• Source data
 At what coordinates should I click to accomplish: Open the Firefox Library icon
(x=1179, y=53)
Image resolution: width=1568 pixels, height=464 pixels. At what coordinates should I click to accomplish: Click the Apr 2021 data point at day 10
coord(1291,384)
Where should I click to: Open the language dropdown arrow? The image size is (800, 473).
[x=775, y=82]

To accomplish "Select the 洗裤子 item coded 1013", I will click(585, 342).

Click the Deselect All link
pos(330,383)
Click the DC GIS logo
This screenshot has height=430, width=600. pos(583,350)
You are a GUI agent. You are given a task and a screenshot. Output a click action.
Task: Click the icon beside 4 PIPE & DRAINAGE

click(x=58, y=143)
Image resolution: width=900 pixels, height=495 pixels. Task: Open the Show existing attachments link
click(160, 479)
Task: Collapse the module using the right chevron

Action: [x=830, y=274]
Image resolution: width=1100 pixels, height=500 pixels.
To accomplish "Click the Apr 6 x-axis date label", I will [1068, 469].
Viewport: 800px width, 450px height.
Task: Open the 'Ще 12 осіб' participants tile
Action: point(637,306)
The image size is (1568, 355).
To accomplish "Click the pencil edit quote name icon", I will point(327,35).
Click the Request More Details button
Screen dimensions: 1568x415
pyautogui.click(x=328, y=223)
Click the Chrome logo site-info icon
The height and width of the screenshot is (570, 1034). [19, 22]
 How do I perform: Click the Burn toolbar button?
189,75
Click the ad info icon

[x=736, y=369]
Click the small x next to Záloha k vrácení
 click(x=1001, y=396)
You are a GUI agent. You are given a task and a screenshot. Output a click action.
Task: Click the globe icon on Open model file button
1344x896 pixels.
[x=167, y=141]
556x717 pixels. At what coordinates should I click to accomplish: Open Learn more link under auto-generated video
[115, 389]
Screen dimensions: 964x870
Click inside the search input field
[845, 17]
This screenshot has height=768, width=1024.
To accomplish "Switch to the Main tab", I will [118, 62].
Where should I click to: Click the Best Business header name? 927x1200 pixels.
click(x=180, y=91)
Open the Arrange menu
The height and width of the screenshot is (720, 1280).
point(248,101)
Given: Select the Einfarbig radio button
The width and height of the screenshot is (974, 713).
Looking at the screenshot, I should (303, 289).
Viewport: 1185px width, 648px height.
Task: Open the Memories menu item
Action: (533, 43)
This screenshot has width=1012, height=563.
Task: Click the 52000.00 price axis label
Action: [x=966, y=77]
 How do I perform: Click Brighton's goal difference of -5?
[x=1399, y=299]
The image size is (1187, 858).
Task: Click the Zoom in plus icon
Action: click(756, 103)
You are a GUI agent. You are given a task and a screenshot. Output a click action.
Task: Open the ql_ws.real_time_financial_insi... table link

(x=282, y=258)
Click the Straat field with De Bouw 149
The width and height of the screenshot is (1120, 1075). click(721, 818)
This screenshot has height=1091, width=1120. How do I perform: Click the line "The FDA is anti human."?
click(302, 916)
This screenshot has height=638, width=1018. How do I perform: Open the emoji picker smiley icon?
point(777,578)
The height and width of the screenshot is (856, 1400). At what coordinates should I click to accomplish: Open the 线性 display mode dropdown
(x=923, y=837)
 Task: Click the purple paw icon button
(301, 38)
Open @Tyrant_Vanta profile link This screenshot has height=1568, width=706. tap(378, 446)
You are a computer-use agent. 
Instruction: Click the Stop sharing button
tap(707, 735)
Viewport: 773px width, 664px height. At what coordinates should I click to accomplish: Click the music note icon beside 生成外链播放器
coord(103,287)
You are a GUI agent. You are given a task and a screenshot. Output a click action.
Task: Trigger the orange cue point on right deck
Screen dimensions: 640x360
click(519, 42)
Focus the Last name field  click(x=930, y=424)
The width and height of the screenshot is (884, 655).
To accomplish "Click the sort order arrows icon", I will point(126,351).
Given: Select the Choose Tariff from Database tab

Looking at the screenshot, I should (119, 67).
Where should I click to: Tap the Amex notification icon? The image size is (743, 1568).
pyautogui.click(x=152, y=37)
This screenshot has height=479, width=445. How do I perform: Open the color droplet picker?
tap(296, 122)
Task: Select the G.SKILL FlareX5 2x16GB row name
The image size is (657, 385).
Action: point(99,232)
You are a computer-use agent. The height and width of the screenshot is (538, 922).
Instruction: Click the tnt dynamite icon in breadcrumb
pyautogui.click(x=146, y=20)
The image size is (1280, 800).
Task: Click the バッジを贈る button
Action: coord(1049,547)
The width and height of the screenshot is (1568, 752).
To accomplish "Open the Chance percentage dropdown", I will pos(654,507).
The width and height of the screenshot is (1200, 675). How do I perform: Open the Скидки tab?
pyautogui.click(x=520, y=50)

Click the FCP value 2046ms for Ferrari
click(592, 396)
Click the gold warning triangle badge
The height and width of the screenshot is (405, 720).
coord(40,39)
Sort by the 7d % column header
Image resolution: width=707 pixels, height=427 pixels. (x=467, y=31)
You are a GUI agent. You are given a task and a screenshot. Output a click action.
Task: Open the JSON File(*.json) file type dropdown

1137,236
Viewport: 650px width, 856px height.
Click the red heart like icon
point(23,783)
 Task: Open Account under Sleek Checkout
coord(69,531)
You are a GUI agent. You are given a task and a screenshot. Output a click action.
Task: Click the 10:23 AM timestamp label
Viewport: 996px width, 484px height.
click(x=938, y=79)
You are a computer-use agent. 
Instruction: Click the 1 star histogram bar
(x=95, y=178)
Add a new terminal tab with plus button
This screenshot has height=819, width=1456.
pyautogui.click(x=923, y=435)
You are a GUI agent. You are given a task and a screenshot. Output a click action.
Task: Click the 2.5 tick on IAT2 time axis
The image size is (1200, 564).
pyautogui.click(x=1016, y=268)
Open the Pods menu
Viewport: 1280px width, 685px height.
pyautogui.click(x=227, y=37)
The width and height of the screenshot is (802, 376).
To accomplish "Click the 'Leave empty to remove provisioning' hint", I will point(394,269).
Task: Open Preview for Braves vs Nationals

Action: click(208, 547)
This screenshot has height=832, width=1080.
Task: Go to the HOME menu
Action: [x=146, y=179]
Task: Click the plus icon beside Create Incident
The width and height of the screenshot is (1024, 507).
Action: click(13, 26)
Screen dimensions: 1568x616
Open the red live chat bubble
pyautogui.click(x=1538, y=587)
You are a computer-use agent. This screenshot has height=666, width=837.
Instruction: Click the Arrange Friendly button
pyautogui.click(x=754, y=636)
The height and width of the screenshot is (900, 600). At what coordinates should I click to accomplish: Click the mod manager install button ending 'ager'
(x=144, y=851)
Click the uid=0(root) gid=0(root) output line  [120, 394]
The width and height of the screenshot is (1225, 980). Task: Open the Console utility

• Exercise
What is needed is an exact copy of all the data above.

• Solved exercise
 At what coordinates should I click to accomplish: Open the Firefox Library icon
(x=1179, y=53)
Image resolution: width=1568 pixels, height=464 pixels. At what coordinates should I click to accomplish: Click the Apr 2021 data point at day 10
coord(1291,384)
Where should I click to: Open the language dropdown arrow? The image size is (800, 473).
[x=775, y=82]

To accomplish "Select the 洗裤子 item coded 1013", I will click(585, 342).

Click the Deselect All link
pos(330,383)
Click the DC GIS logo
This screenshot has height=430, width=600. pos(583,350)
You are a GUI agent. You are given a task and a screenshot. Output a click action.
Task: Click the icon beside 4 PIPE & DRAINAGE

click(x=58, y=143)
Image resolution: width=900 pixels, height=495 pixels. Task: Open the Show existing attachments link
click(160, 479)
Task: Collapse the module using the right chevron

Action: [x=830, y=274]
Image resolution: width=1100 pixels, height=500 pixels.
To accomplish "Click the Apr 6 x-axis date label", I will [1068, 469].
Viewport: 800px width, 450px height.
Task: Open the 'Ще 12 осіб' participants tile
Action: point(637,306)
The image size is (1568, 355).
To accomplish "Click the pencil edit quote name icon", I will point(327,35).
Click the Request More Details button
Screen dimensions: 1568x415
pyautogui.click(x=328, y=223)
Click the Chrome logo site-info icon
The height and width of the screenshot is (570, 1034). [19, 22]
 How do I perform: Click the Burn toolbar button?
189,75
Click the ad info icon

[x=736, y=369]
Click the small x next to Záloha k vrácení
 click(x=1001, y=396)
You are a GUI agent. You are given a task and a screenshot. Output a click action.
Task: Click the globe icon on Open model file button
1344x896 pixels.
[x=167, y=141]
556x717 pixels. At what coordinates should I click to accomplish: Open Learn more link under auto-generated video
[115, 389]
Screen dimensions: 964x870
Click inside the search input field
[845, 17]
This screenshot has height=768, width=1024.
To accomplish "Switch to the Main tab", I will [118, 62].
Where should I click to: Click the Best Business header name? 927x1200 pixels.
click(x=180, y=91)
Open the Arrange menu
The height and width of the screenshot is (720, 1280).
point(248,101)
Given: Select the Einfarbig radio button
The width and height of the screenshot is (974, 713).
Looking at the screenshot, I should (303, 289).
Viewport: 1185px width, 648px height.
Task: Open the Memories menu item
Action: (533, 43)
This screenshot has width=1012, height=563.
Task: Click the 52000.00 price axis label
Action: [x=966, y=77]
 How do I perform: Click Brighton's goal difference of -5?
[x=1399, y=299]
The image size is (1187, 858).
Task: Click the Zoom in plus icon
Action: click(756, 103)
You are a GUI agent. You are given a task and a screenshot. Output a click action.
Task: Open the ql_ws.real_time_financial_insi... table link

(x=282, y=258)
Click the Straat field with De Bouw 149
The width and height of the screenshot is (1120, 1075). click(721, 818)
This screenshot has height=1091, width=1120. How do I perform: Click the line "The FDA is anti human."?
click(302, 916)
This screenshot has height=638, width=1018. How do I perform: Open the emoji picker smiley icon?
point(777,578)
The height and width of the screenshot is (856, 1400). At what coordinates should I click to accomplish: Open the 线性 display mode dropdown
(x=923, y=837)
 Task: Click the purple paw icon button
(301, 38)
Open @Tyrant_Vanta profile link This screenshot has height=1568, width=706. tap(378, 446)
You are a computer-use agent. 
Instruction: Click the Stop sharing button
tap(707, 735)
Viewport: 773px width, 664px height. At what coordinates should I click to accomplish: Click the music note icon beside 生成外链播放器
coord(103,287)
You are a GUI agent. You are given a task and a screenshot. Output a click action.
Task: Trigger the orange cue point on right deck
Screen dimensions: 640x360
click(519, 42)
Focus the Last name field  click(x=930, y=424)
The width and height of the screenshot is (884, 655).
To accomplish "Click the sort order arrows icon", I will point(126,351).
Given: Select the Choose Tariff from Database tab

Looking at the screenshot, I should (119, 67).
Where should I click to: Tap the Amex notification icon? The image size is (743, 1568).
pyautogui.click(x=152, y=37)
This screenshot has height=479, width=445. How do I perform: Open the color droplet picker?
tap(296, 122)
Task: Select the G.SKILL FlareX5 2x16GB row name
The image size is (657, 385).
Action: point(99,232)
You are a computer-use agent. The height and width of the screenshot is (538, 922).
Instruction: Click the tnt dynamite icon in breadcrumb
pyautogui.click(x=146, y=20)
The image size is (1280, 800).
Task: Click the バッジを贈る button
Action: coord(1049,547)
The width and height of the screenshot is (1568, 752).
To accomplish "Open the Chance percentage dropdown", I will pos(654,507).
The width and height of the screenshot is (1200, 675). How do I perform: Open the Скидки tab?
pyautogui.click(x=520, y=50)

Click the FCP value 2046ms for Ferrari
click(592, 396)
Click the gold warning triangle badge
The height and width of the screenshot is (405, 720).
coord(40,39)
Sort by the 7d % column header
Image resolution: width=707 pixels, height=427 pixels. (x=467, y=31)
You are a GUI agent. You are given a task and a screenshot. Output a click action.
Task: Open the JSON File(*.json) file type dropdown

1137,236
Viewport: 650px width, 856px height.
Click the red heart like icon
point(23,783)
 Task: Open Account under Sleek Checkout
coord(69,531)
You are a GUI agent. You are given a task and a screenshot. Output a click action.
Task: Click the 10:23 AM timestamp label
Viewport: 996px width, 484px height.
click(x=938, y=79)
You are a computer-use agent. 
Instruction: Click the 1 star histogram bar
(x=95, y=178)
Add a new terminal tab with plus button
This screenshot has height=819, width=1456.
pyautogui.click(x=923, y=435)
You are a GUI agent. You are given a task and a screenshot. Output a click action.
Task: Click the 2.5 tick on IAT2 time axis
The image size is (1200, 564).
pyautogui.click(x=1016, y=268)
Open the Pods menu
Viewport: 1280px width, 685px height.
pyautogui.click(x=227, y=37)
The width and height of the screenshot is (802, 376).
To accomplish "Click the 'Leave empty to remove provisioning' hint", I will point(394,269).
Task: Open Preview for Braves vs Nationals

Action: click(208, 547)
This screenshot has height=832, width=1080.
Task: Go to the HOME menu
Action: [x=146, y=179]
Task: Click the plus icon beside Create Incident
The width and height of the screenshot is (1024, 507).
Action: click(13, 26)
Screen dimensions: 1568x616
Open the red live chat bubble
pyautogui.click(x=1538, y=587)
You are a computer-use agent. This screenshot has height=666, width=837.
Instruction: Click the Arrange Friendly button
pyautogui.click(x=754, y=636)
The height and width of the screenshot is (900, 600). At what coordinates should I click to accomplish: Click the mod manager install button ending 'ager'
(x=144, y=851)
Click the uid=0(root) gid=0(root) output line  [120, 394]
The width and height of the screenshot is (1225, 980). Task: Open the Console utility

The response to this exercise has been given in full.